───── Records shown ─────

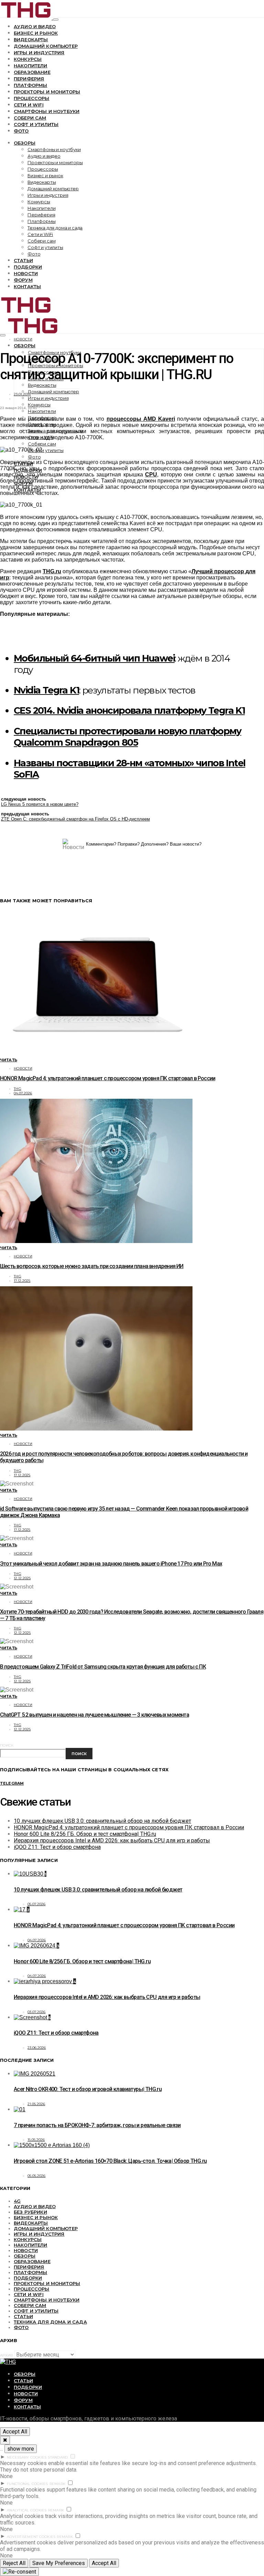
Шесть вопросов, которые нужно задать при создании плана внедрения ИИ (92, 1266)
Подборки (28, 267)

─────
───── Records shown ─────

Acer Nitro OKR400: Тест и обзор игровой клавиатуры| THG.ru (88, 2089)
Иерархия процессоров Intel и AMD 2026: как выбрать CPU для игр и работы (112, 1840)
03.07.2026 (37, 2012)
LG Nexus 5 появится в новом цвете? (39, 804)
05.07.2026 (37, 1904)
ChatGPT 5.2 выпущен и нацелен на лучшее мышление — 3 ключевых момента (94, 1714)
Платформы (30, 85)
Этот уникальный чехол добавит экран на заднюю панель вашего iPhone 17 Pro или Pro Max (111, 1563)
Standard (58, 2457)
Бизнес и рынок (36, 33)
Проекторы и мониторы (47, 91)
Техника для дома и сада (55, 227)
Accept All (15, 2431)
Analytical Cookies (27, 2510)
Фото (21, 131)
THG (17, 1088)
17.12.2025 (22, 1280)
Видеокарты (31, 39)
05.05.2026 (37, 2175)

─────

Please, from the material above, copy only the lines from the line with "ChatGPT 5.2 выпущен" up to and including the line with "05.05.2026 (37, 2175)", exactly as written.

ChatGPT 5.2 выпущен и нацелен на лучшее мышление — 3 ключевых момента (94, 1714)
Платформы (30, 85)
Этот уникальный чехол добавит экран на заднюю панель вашего iPhone 17 Pro или Pro Max (111, 1563)
Standard (58, 2457)
Бизнес и рынок (36, 33)
Проекторы и мониторы (47, 91)
Техника для дома и сада (55, 227)
Accept All (15, 2431)
Analytical Cookies (27, 2510)
Фото (21, 131)
THG (17, 1088)
17.12.2025 (22, 1280)
Видеокарты (31, 39)
05.05.2026 (37, 2175)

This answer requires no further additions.